Here is my current take, I’m trying to reason on how the DLSS 3.0 frame rate upscaling could work in VR, and what kind of latency you would be getting and why this would be very challenging to “make it right”.
DISCLAIMER: I have no insider knowledge of DLSS 3.0, there is no technical documentation available AFAIK, except for the FRUC article I posted above. Nothing I’m writing here is backed by technical data from Nvidia. Everything I write down here is based on a quick analysis after drawing these few diagrams.
First, we start by looking at latency in the most ideal case: app can render at full frame rate (ie: hit the rate of the displays). No frame rate upscaling of any sort is done.
We hit the minimal latency here. At V-sync, we get a predicted display time, from which we can ask the tracking prediction algorithm to give us a camera pose to use for rendering. We have an opportunity just before display to perform spatial reprojection to correct (as much as we can, see my other post about reprojection) the image using the latest tracking infornation that we have.
Note that the timeline for this “Reproj” and actual display time isn’t at scale: scan-out (the beginning of the display on the actual panel) may happen more than 1 frame later, due to transmission latency.
In this example, I give typical WMR end-to-end latency (40ms), which I read is also the range with other headsets. Everything is awesome…
Now we look at a more realistic case: app cannot render at full frame rate. We assume here the app renders at an exact half rate, and that half rate is perfectly in phase with the display’s refresh rate meaning we start rendering a frame exactly at V-sync):
We get the same predicted display time as before, because the platform optimistically assumes that we will hit the full frame rate. But when we don’t (see that “missed latching”, we did not finish rendering the frame on time), we increase our end-to-end latency by 1 frame, In other words, the predicted camera pose that we will use for rendering will be 1 frame “older” that we wish. Whatever additional headset motion happens in that period of time will increase the tracking error. We still do spatial reprojection close to when the image is about to be displayed, but that reprojection might have to correct that 1 more full frame of error, which reduces the smoothness (because spatial reprojection can only do so much, and it’s not very good at correcting depth perspective). But from a latency perspective, 50ms is still acceptable.
Let’s take a look now at your typical motion reprojection. Again, you can read more about it in my other post:
The “forward reprojection” technique means you always start from the most recent image that you have, and you create a new frame from there by propagating motion (moving pixels in the direction you guess they are moving). This scenario does not increase latency.
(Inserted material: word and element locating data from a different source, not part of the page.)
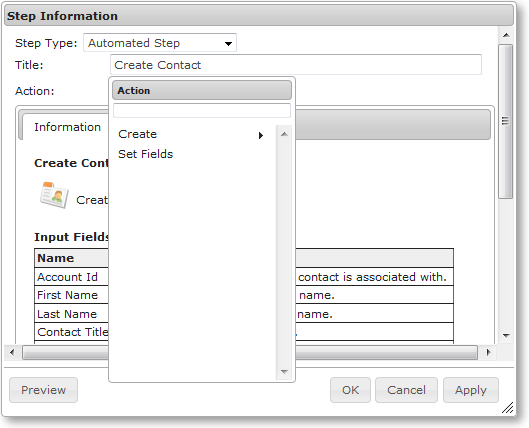Click the dialog vertical scrollbar thumb
Screen dimensions: 529x428
tap(505, 121)
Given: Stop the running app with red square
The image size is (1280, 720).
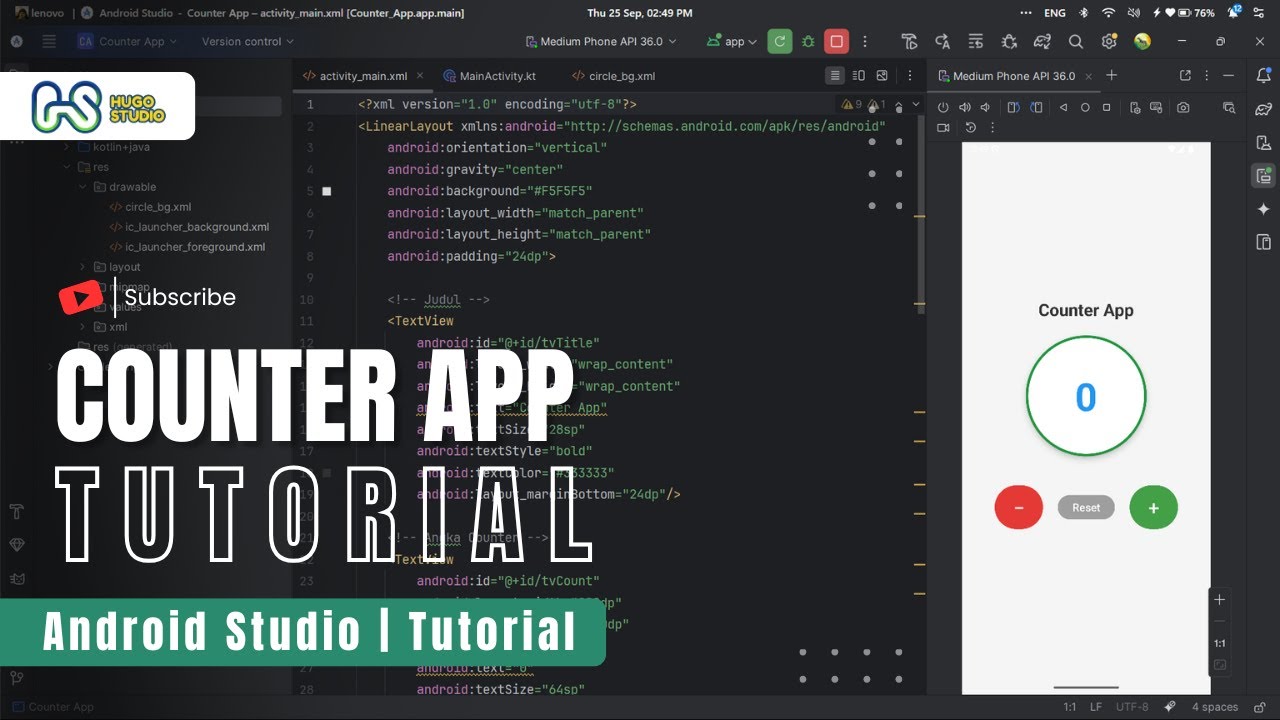Looking at the screenshot, I should [837, 41].
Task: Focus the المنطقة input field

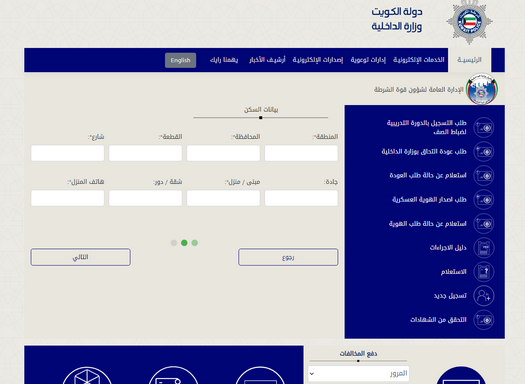Action: [x=301, y=153]
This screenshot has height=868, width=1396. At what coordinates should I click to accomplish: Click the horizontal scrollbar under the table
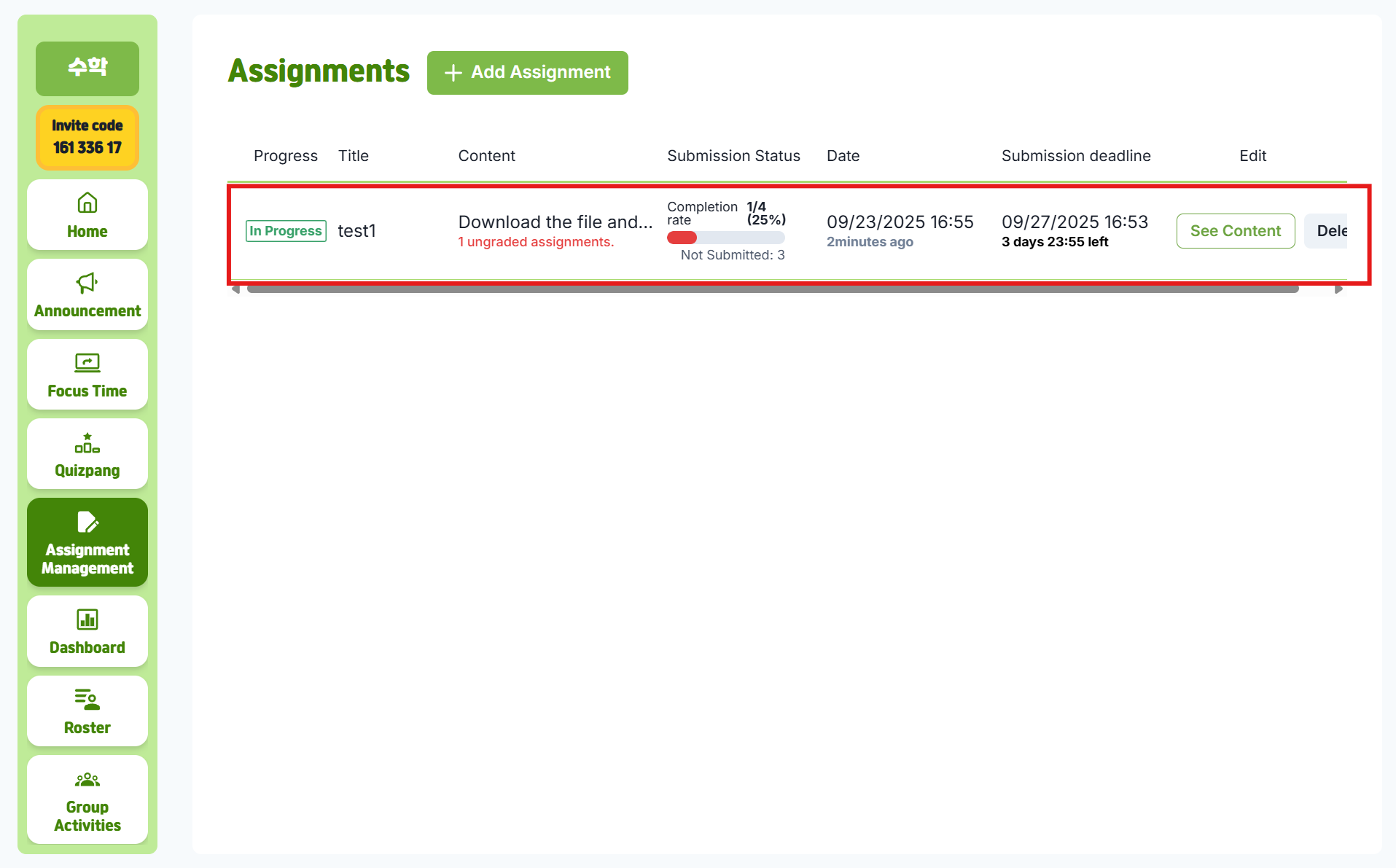coord(773,289)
The most recent frame from the app is displayed as soon as possible. A new frame is generated next, and since it is starting from the most recent frame, the end-to-end latency after propagation remains the same. We continue to use late-stage spatial reprojection to further cancel prediction error. From a latency perspective, the situation is identical to the one described previously. The combo motion reprojection + spatial reprojection gives you a smoother experience than spatial reprojection alone (here again see my other post). But it may cost quality (motion reprojection artifacts).
Finally, we look at what “backward frame generation” could mean. This is what DLSS 3.0 seems to be doing, but given the lack of technical documentation out there, this remains a guess.
Because backward frame interpolation needs to have the 2 most recent frames in order to generate a frame to go in-between them, it means we must wait until both frames are fully rendered before beginning the interpolation process. We submit the oldest frame for display in parallel to the interpolation happening. That frame, in the case of the app running at half frame rate, now has 2 extra frames of latency in terms of camera/tracking prediction, on top of the 1 frame latency penalty from the missed latching (see earlier diagram). This takes us to quite a higher latency (eg: from 51.1ms to 73.3ms). We are now beyond the threshold of what is acceptable.. We still rely on the spatial reprojection to attempt to correct the camera pose at the last moment, however due to the extra wait for the 2nd app frame, that late-stage reprojection now needs to correct an error potentially 3x times higher than before (and will do a much less good job than before…). Actually, due to the extra frames being inserted in-between the 1st and 2nd app frames, the 2nd app frame now has a time-to-late-stage-reprojection even higher, in the case above, it is 4 full frames. At 90 Hz that is 44.4ms of possible error. Any acceleration, deceleration, sudden motion in that time period will cause noticeable lag.
So yeah great you are getting higher frame rate. You can see your FPS counter show those crazy numbers (like 90), but your latency doubled. This is assuming you can hit 45 FPS before even enabling DLSS at all. If you can only hit 30 FPS, then take all those numbers and add 2 more frames of latency (eg: from 62.2ms to 95.5ms) and 4 more frames to the reprojection error (88.8ms of prediction error to correct for). This means that every time the game render an image, it does it nearly 1/10th second ahead of the image actually being displayed, without any way to predict with certainty the actual headset position at the time of display.